Jackman endured three weeks of outages after FairPoint took over Verizon’s deteriorating landline networks in northern New England. The nearest cable company – Time Warner Cable, is almost 50 miles away, leaving Jackman with FairPoint DSL or no broadband service at all.
“Wall Street doesn’t care, they just want the money,” Jackman added. “They probably assume Frontier will pay a premium for FairPoint and then we can go through the kind of problems customers in Texas and Florida dealt with for over a month.”
The hedge fund managers argue that FairPoint “has made enormous strides” and notes “revenue is stabilizing and growth is coming.”
Maglan is well positioned to cash out with an enormous gain, having been an investor in FairPoint since the phone company declared Chapter 11 bankruptcy almost six years ago. The fund held shares when their price dipped below $4. Now, assuming FairPoint will put shareholders first “in ways that other wireline telecom companies do,” investors like Maglan hope to see a sale at a share price of $23, a 75% premium.

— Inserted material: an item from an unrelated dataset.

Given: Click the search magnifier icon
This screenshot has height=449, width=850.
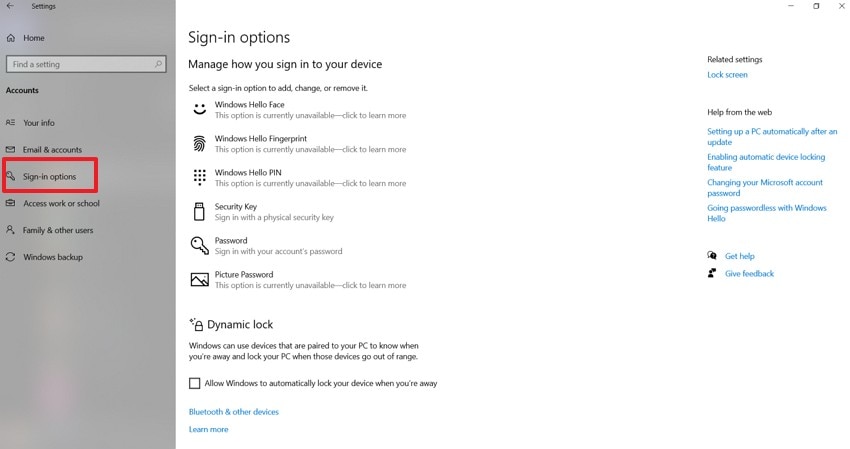Looking at the screenshot, I should pyautogui.click(x=158, y=64).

“With the company’s labor challenges behind it and with it $700 million of long-term debt removed from FairPoint’s balance-sheet, the time has come for the company to be sold or to be merged into a peer,” the hedge fund managers write.

Tawil (L) and Azarbad (R)
Maglan recommends the company be sold to Communications Sales & Leasing, a tax-sheltered Real Estate Investment Trust spun off from Windstream with no current experience running a residential service provider. CS&L primarily provides commercial fiber services for corporations, institutions, and cell phone towers. Shareholders would benefit and CS&L would benefit from diversification, argues Maglan. But the hedge fund has nothing to say about the sale’s impact on FairPoint customers.
Maglan also demanded that while FairPoint explored a sale of the company, it must turn its investments away from its network and operations and start “generating value for shareholders immediately.” Maglan wants FairPoint to turn spending towards a $40 million share repurchase program (to benefit shareholders with a boost in the stock price) and initiate a recurring shareholder dividend payout. To accomplish this, FairPoint will have to designate much of its $23 million of cash on hand and a hefty part of the $52 million of free cash flow anticipated in 2016 directly to shareholders. The company may even need to tap into its revolving credit line if financial results are worse than expected.
Tawil and Azarbad characterize their plan as “well within the range of comfort.”
“It is high-time that the company and the board turn its attention directly to shareholders and, specifically, unlocking shareholder value,” the hedge fund managers add. “We have been a very patient group.”
But perhaps not as patient as they thought. This week, Maglan demanded that FairPoint remove four of its board members — Dennis Austin, Michael Mahoney, David Treadwell and Wayne Wilson, demanding they “immediately tender their resignations” and warned Maglan would push for a special meeting if no action was taken. The reason? Tawil and Azarbad said they did not think the four were “critical to the board in any way.”
“Wall Street has been about as useful as cancer for those of us trying to communicate with the outside world up here,” Jackman said. “I hope all three states get copies of these temper tantrums, because if FairPoint does sell, maybe this time they won’t approve the deal. After all, even the Titanic only sank once.”